Common F-tag mistakes
- Tagging without ownership: every tag needs a clear owner.
- Tagging without closure: open tags should be reviewed until closed.
- Using tags as decoration: a tag is only useful if it triggers action.
- No priority system: safety and high-risk items must not wait behind low-risk issues.
- Confusing operator and maintenance work: decide who can safely fix the abnormality.
- Ignoring repeat tags: repeated tags often signal a deeper root cause.
F-tag checklist
- Is the abnormality clearly described?
- Is the exact location recorded?
- Is the tag type correct?
- Is the owner clear?
- Is the risk or priority understood?
- Is there a due date or planned action?
- Was the correction verified?
- Was recurrence prevention considered?
F-tags, OPLs, and visual management
When an F-tag identifies a recurring knowledge gap, a One Point Lesson can help prevent recurrence. For example, if operators repeatedly tag the same inspection issue, the team may need a simple visual OPL showing the normal and abnormal condition.

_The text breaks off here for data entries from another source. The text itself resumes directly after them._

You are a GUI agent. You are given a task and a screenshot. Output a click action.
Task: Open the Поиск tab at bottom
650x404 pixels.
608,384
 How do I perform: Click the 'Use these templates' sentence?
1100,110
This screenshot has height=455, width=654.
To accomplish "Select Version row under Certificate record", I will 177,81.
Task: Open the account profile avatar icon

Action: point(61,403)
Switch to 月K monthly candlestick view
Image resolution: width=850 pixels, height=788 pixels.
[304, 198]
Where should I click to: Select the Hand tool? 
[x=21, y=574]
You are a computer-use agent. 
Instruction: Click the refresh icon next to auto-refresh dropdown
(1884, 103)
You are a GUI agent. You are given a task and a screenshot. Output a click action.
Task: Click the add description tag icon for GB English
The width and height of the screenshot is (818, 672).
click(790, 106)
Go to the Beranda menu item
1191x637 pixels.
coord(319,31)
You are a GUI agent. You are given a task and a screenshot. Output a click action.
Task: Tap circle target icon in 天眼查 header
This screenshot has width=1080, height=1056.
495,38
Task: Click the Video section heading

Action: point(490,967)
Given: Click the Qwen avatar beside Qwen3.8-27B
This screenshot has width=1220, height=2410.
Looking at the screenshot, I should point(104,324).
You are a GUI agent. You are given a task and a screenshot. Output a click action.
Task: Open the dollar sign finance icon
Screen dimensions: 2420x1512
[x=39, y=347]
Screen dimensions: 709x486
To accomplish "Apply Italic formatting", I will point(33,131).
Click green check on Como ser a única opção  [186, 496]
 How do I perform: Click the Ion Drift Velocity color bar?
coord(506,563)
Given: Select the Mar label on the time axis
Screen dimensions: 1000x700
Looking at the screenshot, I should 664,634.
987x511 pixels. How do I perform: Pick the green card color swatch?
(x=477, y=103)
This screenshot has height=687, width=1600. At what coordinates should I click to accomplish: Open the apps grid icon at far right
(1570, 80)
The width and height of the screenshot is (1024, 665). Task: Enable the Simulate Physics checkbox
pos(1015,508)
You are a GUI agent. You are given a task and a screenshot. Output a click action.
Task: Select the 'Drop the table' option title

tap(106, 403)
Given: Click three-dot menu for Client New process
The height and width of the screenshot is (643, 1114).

Related pages: Safety One Point Lesson Examples, One Point Lesson Examples and Templates, Autonomous Maintenance, Planned Maintenance, and Gemba Walks.
Final takeaway
F-tags are a practical visual management tool for finding, recording, prioritizing, and closing abnormalities. The value is not in the paper tag. The value is in the discipline of seeing problems early, assigning ownership, correcting them, and preventing repeat issues.











Can you please explain what are the these steps 1-2-3-4-5-6-7 on tag?
Assuming that you are referring to 7 steps of Autonomous Maintenance, f-tag are used through all steps from the moment it would be implemented during step 1.

Tagging is a process of identifying issues (defects), while doing cleaning and or inspections, as well while running equipment, and not related to a particular step of AM. It is a visual tool, that helps to see if equipment has any issues that needs to be resolved.